Programs

LOC vs ILOC in Pandas: Difference Between LOC and ILOC in Pandas

Loc and iloc in Pandas

A common cause of confusion among new Python developers is loc vs. iloc. They both seem highly similar and perform similar tasks. So this can puzzle any student. 

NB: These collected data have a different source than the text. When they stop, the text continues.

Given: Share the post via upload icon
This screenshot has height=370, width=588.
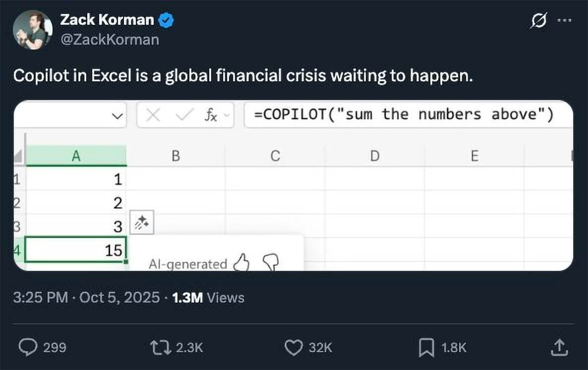Looking at the screenshot, I should pyautogui.click(x=558, y=347).
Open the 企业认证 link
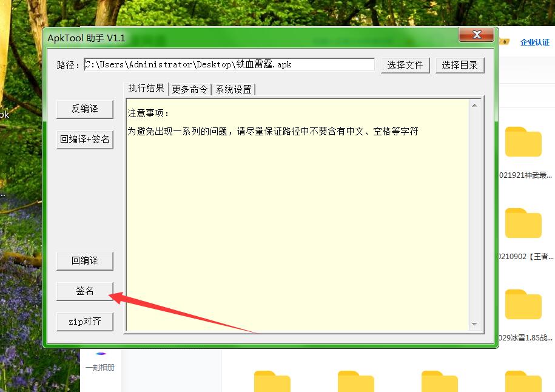This screenshot has width=555, height=392. 534,42

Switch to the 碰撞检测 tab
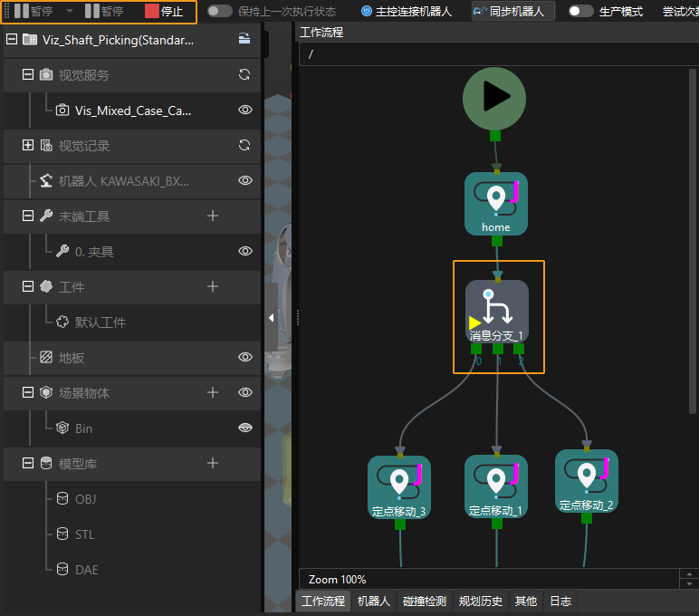[x=424, y=601]
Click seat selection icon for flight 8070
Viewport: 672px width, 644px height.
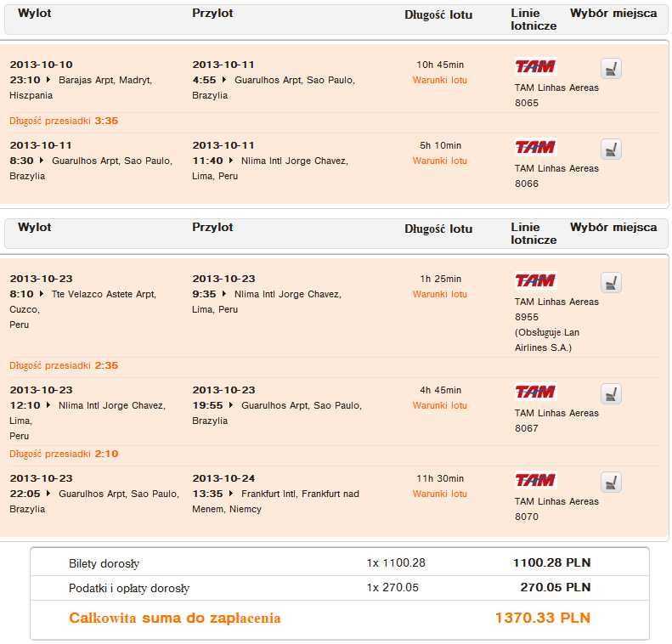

If you want to find out the difference between iloc and loc, you’ve come to the right place, because in this article, we’ll discuss this topic in detail. You’ll find out what’s the key difference between these functions and then see them in action to understand the concept better. Checkout our data science courses to learn more about Pandas. 

Let’s get started. 

Difference Between loc and iloc

1. iloc in Python

You can use iloc in Python for selection. It is integer-location based and helps you select by the position. So, if you want to find the row with index 5, iloc will show you the fifth row of the data frame irrespective of its name or label. 

Here’s an example of iloc in Python:

>>> mydict = [{‘a’: 1, ‘b’: 2, ‘c’: 3, ‘d’: 4},

… {‘a’: 100, ‘b’: 200, ‘c’: 300, ‘d’: 400},

… {‘a’: 1000, ‘b’: 2000, ‘c’: 3000, ‘d’: 4000 }]

>>> df = pd.DataFrame(mydict)

>>> df

      a b c d

0 1 2 3 4

1 100 200 300 400

2 1000 2000 3000 4000

We’ll index the rows with a scalar integer.by using the iloc function for the above dataframe:

>>> type(df.iloc[0])

<class ‘pandas.core.series.Series’>

>>> df.iloc[0]

a 1

b 2

c 3

d 4

Name: 0, dtype: int64

2. loc in Pandas

You can use loc in Pandas to access multiple rows and columns by using labels; however, you can use it with a boolean array as well. 

If you use loc to find a row with index 5, you won’t get the fifth row with it. Instead, you will only get the row which has the name ‘5’. 

Here is an example of loc in Pandas:

>>> df = pd.DataFrame([[1, 2], [4, 5], [7, 8]],

… index=[‘cobra’, ‘viper’, ‘sidewinder’],

… columns=[‘max_speed’, ‘shield’])

>>> df

            max_speed shield

cobra 1 2

viper 4 5

sidewinder 7 8

The above was the table from which we’ll extract the row:

>>> df.loc[‘viper’]

max_speed 4

shield 5

Name: viper, dtype: int64

Detailed Example for loc vs iloc

Even though we use both of these functions for selection, it would be best if we discussed a detailed example to understand their distinctions. 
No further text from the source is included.